EXCERPTED RECORDS START

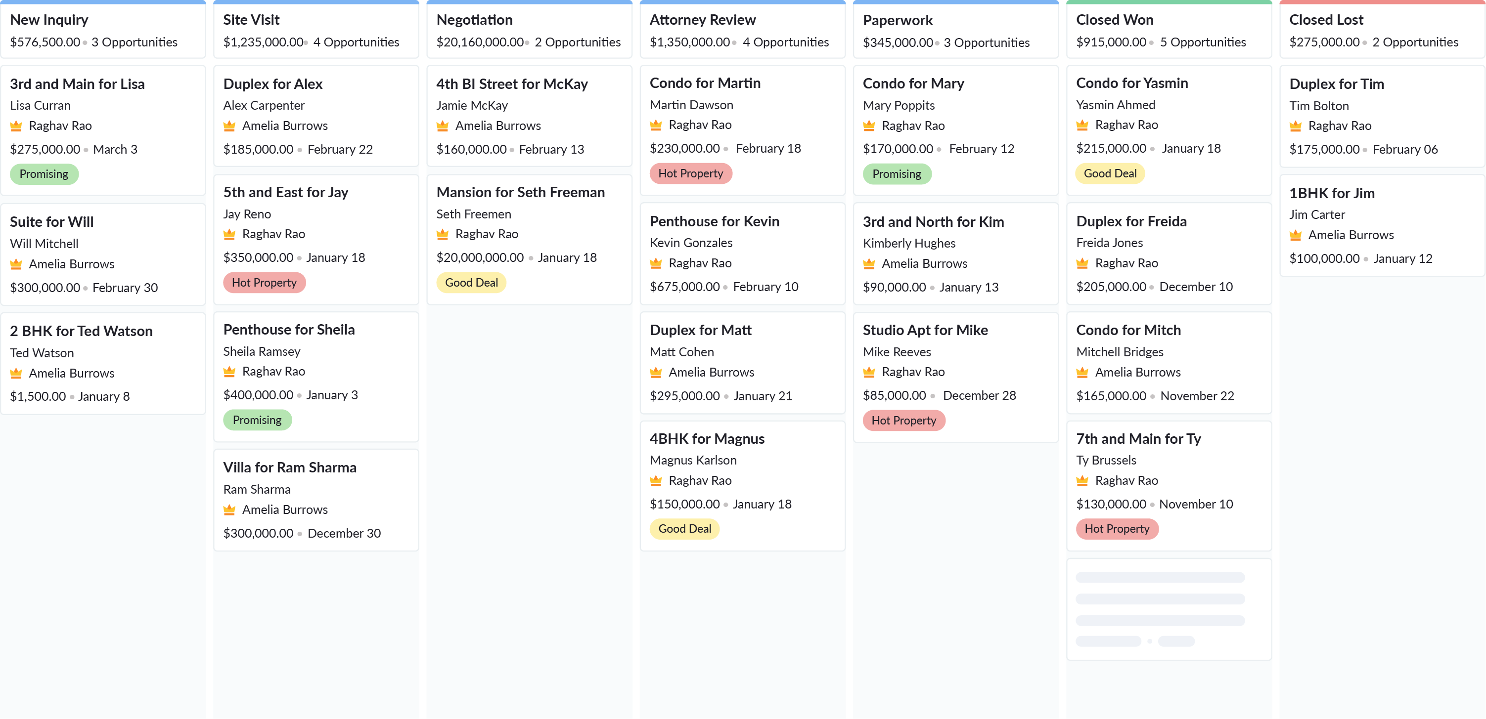Click crown icon on Villa for Ram Sharma
The image size is (1486, 719).
click(229, 510)
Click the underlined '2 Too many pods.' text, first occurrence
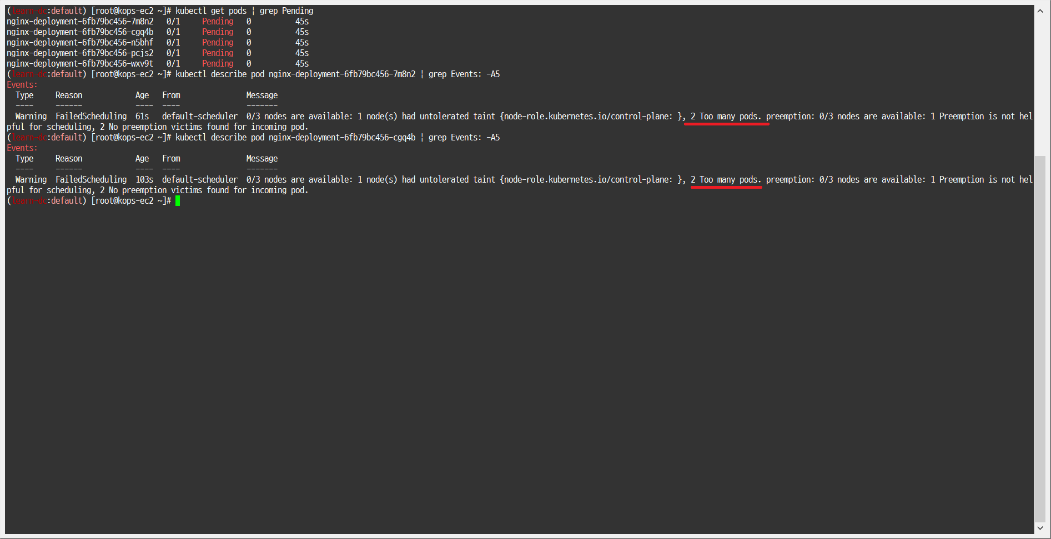Screen dimensions: 1051x539 point(725,116)
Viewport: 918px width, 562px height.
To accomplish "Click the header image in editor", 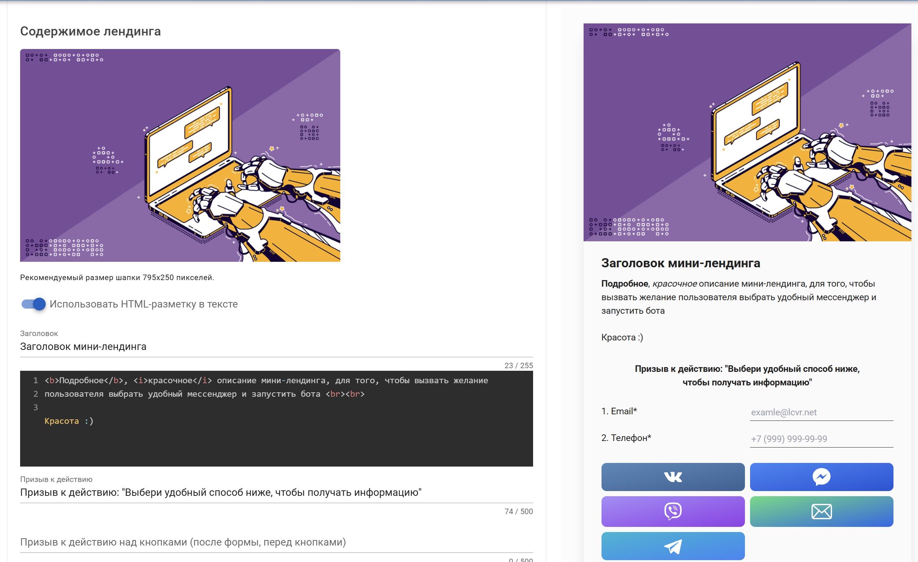I will click(180, 155).
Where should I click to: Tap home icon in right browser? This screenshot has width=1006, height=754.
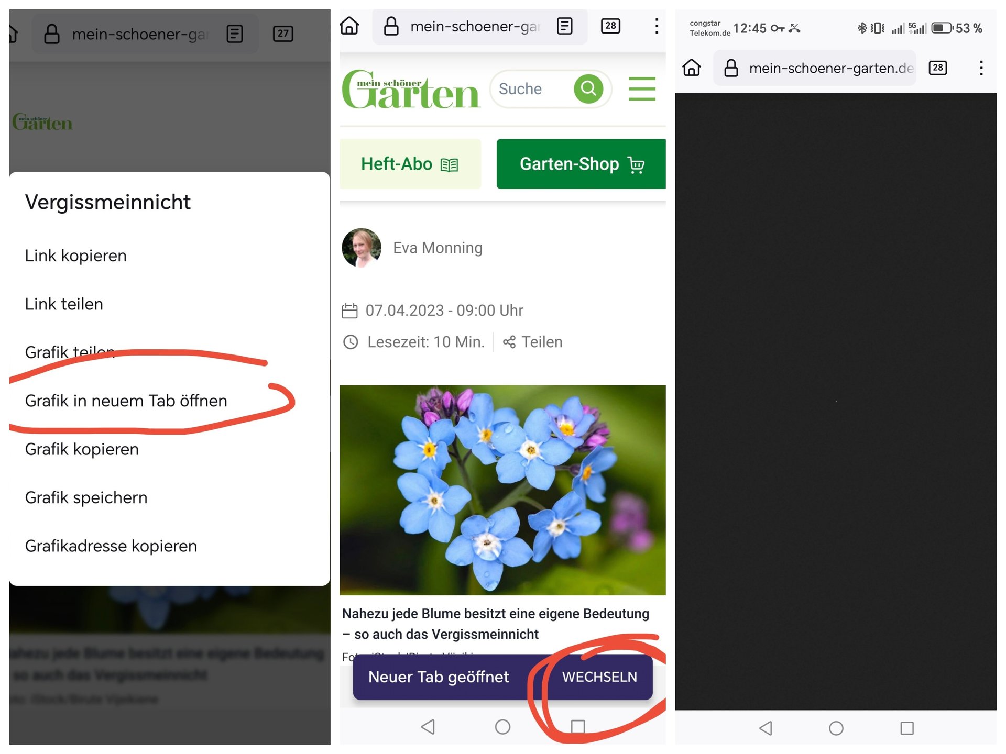click(691, 68)
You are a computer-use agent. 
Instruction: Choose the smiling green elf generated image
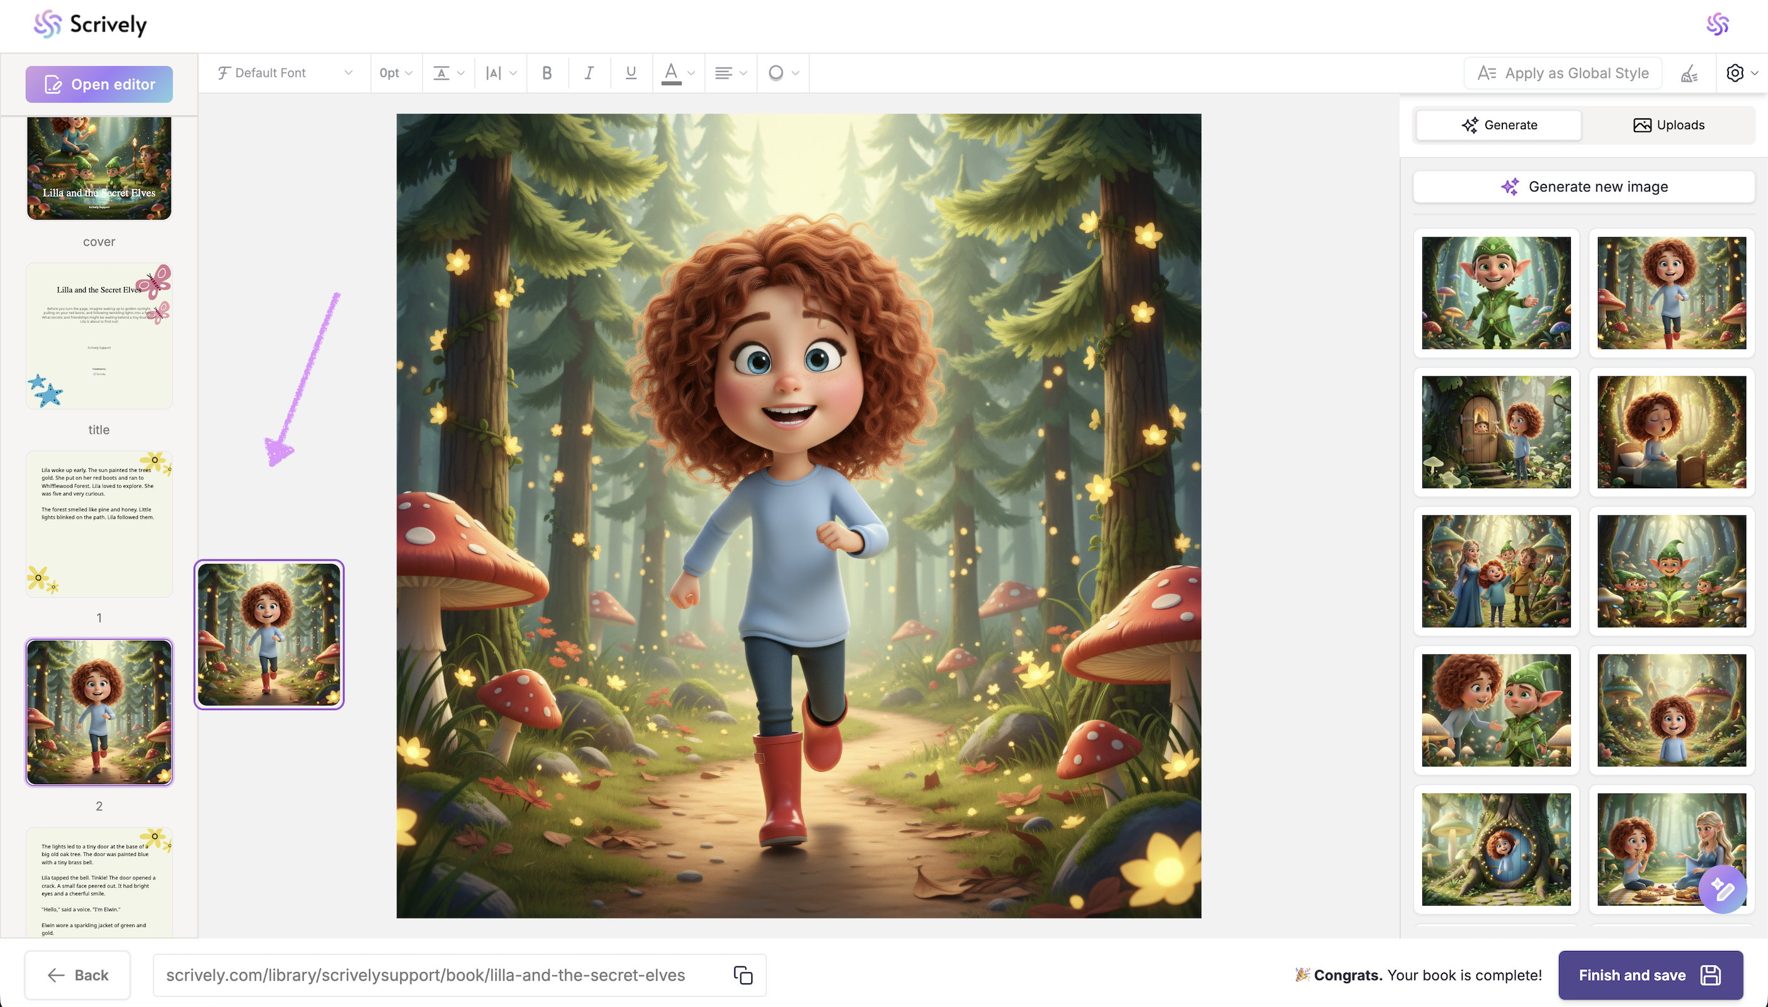coord(1495,293)
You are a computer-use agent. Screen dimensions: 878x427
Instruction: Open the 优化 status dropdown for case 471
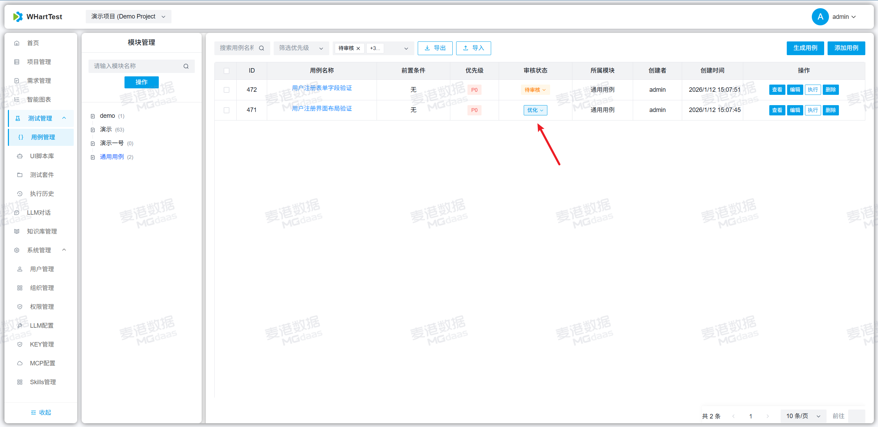pyautogui.click(x=535, y=110)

EXCERPTED RECORDS END

PROBLEM REQUIREMENTS: All that belongs in the answer is the exact run of lines from the line containing "Instruction: Choose the" to the end of the listing above, pictures removed.

ANSWER BELOW:
Instruction: Choose the smiling green elf generated image
coord(1495,293)
You are a computer-use agent. Screen dimensions: 878x427
Instruction: Open the 优化 status dropdown for case 471
pyautogui.click(x=535, y=110)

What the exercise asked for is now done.